● **Texte à lire**
Ils se cachent depuis 22 ans de la police anti-terroriste. Sonja Suder et Christian Gauger parlent de la vie dans la clandestinité et de ce que l’on ressent lorsque l’on est découverts.
Auteur : Andreas Fanizadeh
Tu regardes toujours s’il y a quelqu’un derrière toi
TAZ : Quand avez-vous remarqué pour la première fois que vous étiez suivis ?
Sonja Suder : C’était en été 1978. Nous étions de retour à Francfort après des vacances dans le sud de la France. Nous sommes partis le matin à 6h00 pour aller monter notre stand au marché aux puces, sur les quais au bord du Main.
TAZ : Et là vous avez remarqué que vous étiez suivis ?
Sonja Suder : Le matin à six heures, c’est facile de voir quelqu’un, qui te suit de la porte de ta maison jusqu’au marché aux puces, et qui, arrivé là-bas, ne monte pas de stand. On a vérifié l’après-midi, et c’était clair, on était surveillés. Une chaude journée d’été s’annonçait sur Francfort. C’était en août, je crois. Nous devions prendre une décision.
TAZ : Pourquoi ?
Ah ! C’étaient des temps difficiles. C’était un an après l’enlèvement de Schleyer et les morts de Stammheim. Nous avons décidé de partir.
1978
Qui se souvient de 1978, l'année où Sonja Suder et Christian Gauger disparurent, et restèrent introuvables les 22 années qui suivirent ? L’année où l’Argentine gagna la coupe du monde ou l’année qui vit la naissance de l’actuelle vice-présidente du parti “Die Linke”, Katja Kipping. L’Allemagne de l’Est existait encore, et l'Europe de l’Ouest se trouvait encore dans la période post 68. Au Nicaragua, les sandinistes envahissaient le Palais national, et en Italie les BR assassinaient le démocrate-chrétien Aldo Moro.
Lorsque la charge explosa à l’improviste …
Cette même année 1978, au mois de juin, en République Fédérale, une connaissance - selon le Procureur - de Sonja Suder et Christian Gauger, se préparait à poser une bombe au consulat d’Argentine à Munich. Il s’appelait Hermann Feiling, et aurait fait partie comme Sonja Suder et Christian Gauger des milieux proches des Cellules Révolutionnaires. Les RZ étaient difficiles à cerner pour les services de la Sécurité de l’Etat, car depuis leur scission en 1976/77, elles agissaient sans “revendication identifiable “ Le groupe privilégiait les attaques causant des dégâts matériels et essayait contrairement à la RAF d'éviter les victimes.
Selon le Ministère public, aujourd’hui, Sonja Suder et Christian Gauger auraient participé à deux attaques contre des entreprises faisant commerce d’uranium avec l'Afrique du sud, et à un incendie criminel contre le château d'Heidelberg en 1978. C’est pourquoi, le 15 septembre 1978, un juge fédéral émettait un mandat d’arrêt contre les deux militants.

● **Consigne**
Dans le texte sur la clandestinité de Sonja Suder et Christian Gauger, à quelle date un juge fédéral a-t-il émis un mandat d'arrêt contre eux ?

● **Données fournies**
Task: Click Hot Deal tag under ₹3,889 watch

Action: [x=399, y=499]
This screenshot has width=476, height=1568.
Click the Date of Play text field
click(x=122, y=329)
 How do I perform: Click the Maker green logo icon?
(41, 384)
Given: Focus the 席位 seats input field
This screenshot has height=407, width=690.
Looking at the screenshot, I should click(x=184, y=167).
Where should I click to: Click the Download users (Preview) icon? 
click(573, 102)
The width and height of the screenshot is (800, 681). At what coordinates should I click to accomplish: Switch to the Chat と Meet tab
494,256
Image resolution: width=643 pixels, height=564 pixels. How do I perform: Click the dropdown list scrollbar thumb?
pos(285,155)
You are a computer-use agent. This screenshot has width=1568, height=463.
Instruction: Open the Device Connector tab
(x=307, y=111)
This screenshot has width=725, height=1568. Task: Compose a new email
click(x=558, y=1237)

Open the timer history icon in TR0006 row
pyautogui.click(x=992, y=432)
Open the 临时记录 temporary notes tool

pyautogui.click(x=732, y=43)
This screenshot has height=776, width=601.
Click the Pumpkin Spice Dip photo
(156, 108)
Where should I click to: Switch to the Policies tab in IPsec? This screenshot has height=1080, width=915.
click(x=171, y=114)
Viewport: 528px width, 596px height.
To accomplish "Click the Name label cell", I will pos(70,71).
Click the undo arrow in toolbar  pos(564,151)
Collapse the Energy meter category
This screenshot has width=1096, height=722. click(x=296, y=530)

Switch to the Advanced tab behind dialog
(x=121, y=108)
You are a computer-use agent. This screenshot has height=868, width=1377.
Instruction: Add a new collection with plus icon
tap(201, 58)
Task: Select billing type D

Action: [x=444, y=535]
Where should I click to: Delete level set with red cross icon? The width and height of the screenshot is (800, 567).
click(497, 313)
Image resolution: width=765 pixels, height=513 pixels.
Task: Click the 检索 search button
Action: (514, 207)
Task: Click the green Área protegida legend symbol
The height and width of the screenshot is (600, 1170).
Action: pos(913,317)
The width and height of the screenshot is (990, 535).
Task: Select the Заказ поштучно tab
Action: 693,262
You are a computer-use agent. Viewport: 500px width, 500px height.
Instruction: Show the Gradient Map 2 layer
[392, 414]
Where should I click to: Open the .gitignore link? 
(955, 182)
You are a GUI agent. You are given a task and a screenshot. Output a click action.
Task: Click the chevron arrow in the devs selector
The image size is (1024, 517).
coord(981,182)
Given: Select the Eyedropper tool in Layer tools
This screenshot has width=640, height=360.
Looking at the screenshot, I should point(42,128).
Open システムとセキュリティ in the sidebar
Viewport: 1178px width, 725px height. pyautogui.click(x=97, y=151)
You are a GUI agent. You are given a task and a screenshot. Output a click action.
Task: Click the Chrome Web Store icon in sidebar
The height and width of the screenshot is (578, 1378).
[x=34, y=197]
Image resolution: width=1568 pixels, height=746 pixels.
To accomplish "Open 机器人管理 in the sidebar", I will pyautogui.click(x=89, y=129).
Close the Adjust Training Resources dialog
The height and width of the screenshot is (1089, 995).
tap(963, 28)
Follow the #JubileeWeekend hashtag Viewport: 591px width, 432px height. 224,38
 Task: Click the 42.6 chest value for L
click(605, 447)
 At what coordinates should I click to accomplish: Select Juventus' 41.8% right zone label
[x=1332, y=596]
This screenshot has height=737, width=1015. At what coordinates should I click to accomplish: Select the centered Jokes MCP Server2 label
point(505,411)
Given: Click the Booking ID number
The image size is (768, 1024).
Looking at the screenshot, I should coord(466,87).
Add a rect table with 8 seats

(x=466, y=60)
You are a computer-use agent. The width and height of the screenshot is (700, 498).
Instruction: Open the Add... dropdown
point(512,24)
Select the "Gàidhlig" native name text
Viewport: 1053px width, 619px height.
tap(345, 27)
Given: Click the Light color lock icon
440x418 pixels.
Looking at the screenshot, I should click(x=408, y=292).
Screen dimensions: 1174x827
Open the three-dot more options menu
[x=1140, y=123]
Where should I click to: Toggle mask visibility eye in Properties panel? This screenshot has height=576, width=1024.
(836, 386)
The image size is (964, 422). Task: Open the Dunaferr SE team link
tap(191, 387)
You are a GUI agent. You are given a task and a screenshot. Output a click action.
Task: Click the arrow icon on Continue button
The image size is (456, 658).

● **Réponse**
Le 15 septembre 1978.